Well, but it won't stay like that.. I mean, if you start with PIDs, and
UIDs, then people want GIDs, and audit session uids, and auxiliary gids,
then cgroups memberships, yadda yadda. And we certainly don't want all
of those as high-level data types.

> > identity of some process to somebody else, make the sender
> > get itself a AF_UNIX/SOCK_DGRAM socket pair via socketpair(), and send
> > an empty datagram with the SCM_CREDENTIALS of your choice into the
> > writing side, then close that. And send the reading side over the bus as
> > file handler use the dbus "h" type. Then also close the reading
> > side. The receiver can then read the datagram out of it, with the creds
> > translated and then closes it.
> 
> Yup, that's certainly a possibility.  But a simple
> 
> 	struct ucred cred = { .pid = pid, .uid = uid, .gid = gid};
> 	dbus_message_iter_append(basic (&iter, DBUS_TYPE_LINUX_CRED, &cred)
> 
> would have been much nicer, so I thought it worth asking.  But if it's
> not desired in dbus, then I'll certainly respect that.  Thanks for your
> time.

Well, I am hardly the D-Bus maintainer these days, I cannot make these
decisions. But from my perspective this sounds waaaaay too specific to
make this a high-level dbus data type, especially if there's a
relatively easy way to do things without. 

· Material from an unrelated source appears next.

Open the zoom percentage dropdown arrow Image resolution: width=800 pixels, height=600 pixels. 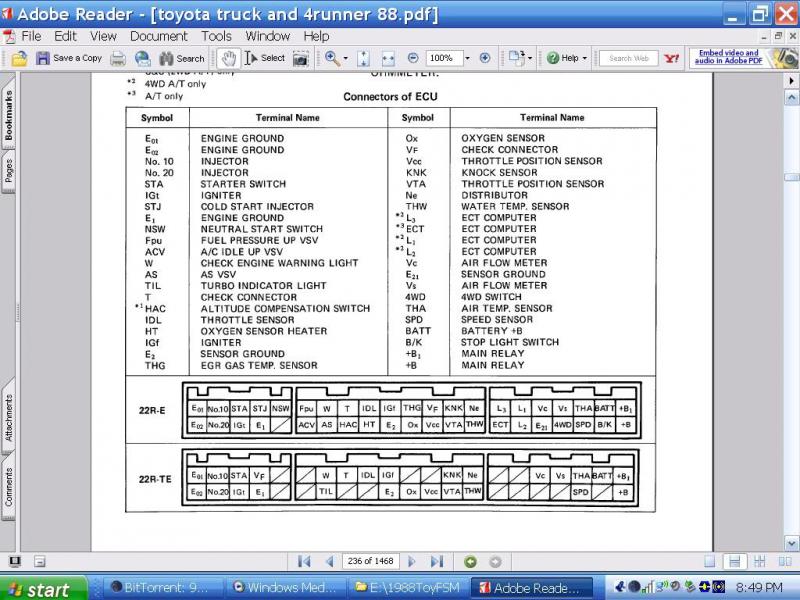467,58
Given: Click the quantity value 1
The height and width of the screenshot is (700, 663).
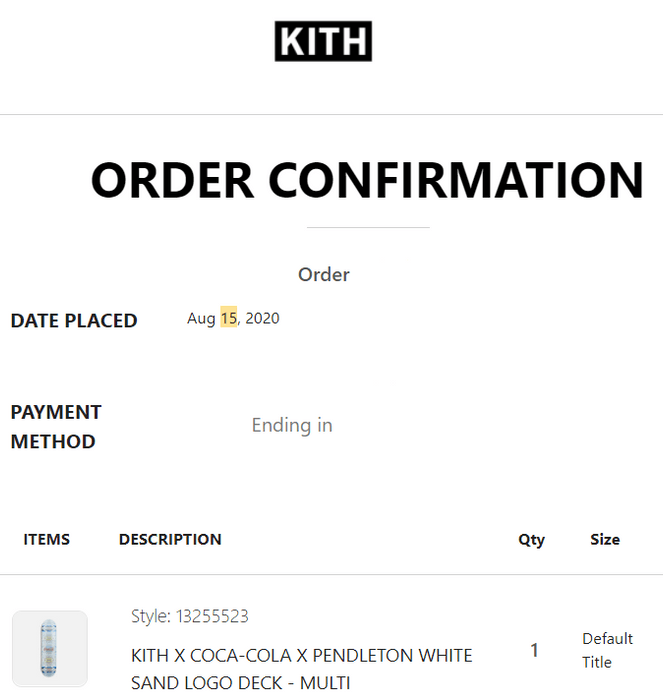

Also note that there are some influental people who really didn't like
the addition of file handles as data type to dbus. But sending file
handles is certainly an "enabler". However, sending translatable creds
is not an enabler, you can already do this now by using the file handle
stuff.

> PS
> I realize I'm one of or the first to ask for this, but I suspect now
> that unprivileged users can unshare to their hearts' content due to
> unprivileged unshare(CLONE_NEWUSER) followed by clone(CLONE_NEWPID),
> it will become a more common request.  Things like /proc/$$/vpid
> have been rejected in part due to scm_creds existing;  passing a
> /proc/$$ or /proc/$$/status does not help since its contents are not
> translated for the reader, but rather by superblock;  so sending an

Well, that this isn't translated while reading is sad.

I'd certainly enjoy it if we could get fds to processes by opening
/proc/$PID, and then get translated access to its properties, and best
would even be if we get a POLLHUP or so when the process dies... And if
the exit status would be retrievable via /proc/$PID, too, and the PID
not released until the last fd to it is closed. If we had that then we
suddenly would have a useful identifier for a process that is not
subject to reuse, that is race-free and quite comprehensive, and nobody
would have to deal anymore with that awful nonsense that is wait()...

> scm_cred or doing "setns target_pid; unshare mntns; mount /proc; look
> around" are the only two ways of really doing something like this.

That mount /proc trick is even uglier than the scm_creds thing...

Lennart

-- 
Lennart Poettering, Red Hat